2 Removing your old lawn

While there are several ways to remove an old, ratty lawn, this article is focused on completing all of the labour in a weekend. Hence, the method described here is geared towards the rapid removal of your lawn. To accomplish this, you’re going to need the help of some heavy equipment. Before you get into a panic about how much that is going to cost, let me assure you that renting a mini excavator for a day (which is all you’d likely need), can cost as low as $220.00. Unless you have experience with the machine, the smart decision would be to rent a machine with an operator.

The operator will use the excavator to scrape the top 2-3 inches of grass and soil away, and will leave the lawn graded and ready for topsoil. For the sake of time and for the sake of your back, rent a mini skid steer or track loader to help you remove the soil and load it into bins. You can rent a mini skid steer, such as a Ditch Witch, for around $190/day. To see how the scraping process is completed, check out the youtube video below:

https://www.youtube.com/watch?v=jrpAU7Og8pA

 

3 Grading and Backfilling

ditch witch sk600

Depending on the level and condition of exposed soil that remains, you may decide to order some backfill, or level out what remains and push forward. Typically, you’ll know if backfill is required because there will be many uneven areas in the yard and not enough soil to correct this. Obviously, having the heavy equipment available will make this process much faster. But if you’ve already returned the equipment and want to save some money, you can level the soil out yourself using rakes and a water-drum roller.
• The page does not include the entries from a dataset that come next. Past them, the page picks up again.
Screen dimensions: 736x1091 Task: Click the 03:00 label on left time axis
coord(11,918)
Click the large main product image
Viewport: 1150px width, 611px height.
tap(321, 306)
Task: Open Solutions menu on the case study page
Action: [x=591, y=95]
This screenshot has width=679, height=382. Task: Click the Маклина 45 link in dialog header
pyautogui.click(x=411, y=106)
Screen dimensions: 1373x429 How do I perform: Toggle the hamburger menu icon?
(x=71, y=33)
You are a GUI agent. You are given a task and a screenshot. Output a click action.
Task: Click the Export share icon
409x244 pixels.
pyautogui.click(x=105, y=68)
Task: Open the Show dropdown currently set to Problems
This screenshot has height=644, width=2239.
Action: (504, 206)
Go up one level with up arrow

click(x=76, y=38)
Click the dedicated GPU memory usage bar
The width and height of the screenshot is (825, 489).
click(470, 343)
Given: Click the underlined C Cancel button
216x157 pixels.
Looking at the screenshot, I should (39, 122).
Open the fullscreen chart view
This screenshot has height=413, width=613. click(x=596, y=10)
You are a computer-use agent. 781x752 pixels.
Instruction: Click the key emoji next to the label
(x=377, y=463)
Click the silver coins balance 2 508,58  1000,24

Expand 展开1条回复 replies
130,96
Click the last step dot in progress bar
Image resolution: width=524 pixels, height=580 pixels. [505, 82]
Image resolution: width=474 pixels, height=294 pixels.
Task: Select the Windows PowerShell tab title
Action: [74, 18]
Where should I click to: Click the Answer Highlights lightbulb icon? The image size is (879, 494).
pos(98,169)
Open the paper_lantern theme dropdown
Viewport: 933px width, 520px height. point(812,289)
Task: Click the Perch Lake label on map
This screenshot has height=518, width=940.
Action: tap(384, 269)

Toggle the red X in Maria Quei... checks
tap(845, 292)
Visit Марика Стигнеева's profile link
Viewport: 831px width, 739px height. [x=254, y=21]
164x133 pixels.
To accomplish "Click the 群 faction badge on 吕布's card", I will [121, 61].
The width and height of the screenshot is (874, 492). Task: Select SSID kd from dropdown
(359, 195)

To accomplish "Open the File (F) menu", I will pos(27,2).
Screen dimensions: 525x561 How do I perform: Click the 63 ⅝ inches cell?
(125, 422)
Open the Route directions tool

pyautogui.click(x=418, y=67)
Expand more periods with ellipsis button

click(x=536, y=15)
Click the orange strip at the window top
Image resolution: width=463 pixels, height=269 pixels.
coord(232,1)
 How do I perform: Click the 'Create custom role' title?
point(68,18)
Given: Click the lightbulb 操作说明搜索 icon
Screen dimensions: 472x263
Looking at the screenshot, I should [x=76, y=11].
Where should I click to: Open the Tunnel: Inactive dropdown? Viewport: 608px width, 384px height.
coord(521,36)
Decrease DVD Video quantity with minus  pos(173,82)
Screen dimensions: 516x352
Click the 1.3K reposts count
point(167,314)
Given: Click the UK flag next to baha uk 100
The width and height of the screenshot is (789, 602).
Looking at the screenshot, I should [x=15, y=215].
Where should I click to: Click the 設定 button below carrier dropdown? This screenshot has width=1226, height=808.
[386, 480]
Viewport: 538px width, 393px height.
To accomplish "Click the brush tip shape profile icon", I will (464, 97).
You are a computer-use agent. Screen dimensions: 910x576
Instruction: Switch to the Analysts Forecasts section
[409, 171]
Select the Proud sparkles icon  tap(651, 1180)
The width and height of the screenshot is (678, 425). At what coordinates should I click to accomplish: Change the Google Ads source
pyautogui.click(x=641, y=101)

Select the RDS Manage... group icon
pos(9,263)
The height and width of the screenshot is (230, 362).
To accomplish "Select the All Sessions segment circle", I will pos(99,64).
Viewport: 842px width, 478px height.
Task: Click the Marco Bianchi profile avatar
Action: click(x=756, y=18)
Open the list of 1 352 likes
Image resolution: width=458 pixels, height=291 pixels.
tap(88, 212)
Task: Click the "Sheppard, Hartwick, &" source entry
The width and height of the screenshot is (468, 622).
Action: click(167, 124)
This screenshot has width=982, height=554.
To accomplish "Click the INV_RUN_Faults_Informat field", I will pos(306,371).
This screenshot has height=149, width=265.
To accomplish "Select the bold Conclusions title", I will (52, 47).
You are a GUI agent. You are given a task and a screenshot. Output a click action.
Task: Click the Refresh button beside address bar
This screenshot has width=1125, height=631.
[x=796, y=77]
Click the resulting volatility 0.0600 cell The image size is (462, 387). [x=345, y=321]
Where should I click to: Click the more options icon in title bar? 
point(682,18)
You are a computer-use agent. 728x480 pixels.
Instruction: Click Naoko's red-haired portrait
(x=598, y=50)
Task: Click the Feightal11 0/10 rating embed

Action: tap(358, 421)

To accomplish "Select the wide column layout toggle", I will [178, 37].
Once the area is level, add the lawn amendments that are recommended for the type of sod / seed you are using. Find this information on the packaging or ask a sales rep for advice. Typically, you’ll want to add a quarter inch of cattle based compost across the top of the soil. Use a rake or a rototiller to blend the soil and fertilizer to a depth of 4-6 inches. Lastly, rake out any uneven areas and remove rocks and debris from your soil. You’ll want to leave the soil around 1 inch below retaining walls, rocks, concrete, and driveways, so that the lawn will be flush once the sod is laid down. If you are spreading seed, you can ignore this step.

 

4 Laying Sod or Spreading Seed

You’re almost there. The final step, once the soil is prepared, is to roll out your new sod or spread the seed that you have selected. When laying sod it’s important to consider the pattern and direction in which you lay the strips. The main consideration here is where the slopes, if there are any, exist in your yard. You’ll want to run the strips of sod across the slope, rather than up and down the slope. This will reduce moisture loss and minimize erosion that occurs during precipitation. You’ll want to water the newly laid sod 3 times a day until the roots attach with the soil below. For best results, water more frequently, for shorter periods of time. To see if the roots are taking, pull up patches of sod to look underneath. To see a demonstration on how to properly lay sod, watch the video below:

https://www.youtube.com/watch?v=8h9TaKtDv3I

fertilizing lawn

For spreading seed, you can choose to spread by hand, or use a mechanical seeder. Typically you can rent a lawn spreader or borrow one from a friend, and it will save you considerable time and you’ll have a more consistent spread of the seeds in the end. As a rule of thumb, you want to aim for around 16 seeds per square inch. Once you have an even spread of seed, you’ll want to cover the seed with mulch, compost or peat moss, which are all typically combined with a fertilizer. Again, research the type of seed you are using and see which type of seed cover is recommended. Again, water once a day until your lawn is lush and healthy and approximately 2 inches tall.

 So that’s it! It’s going to be a long weekend, but if you put your mind to it, it’s definitely possible. Time to get started.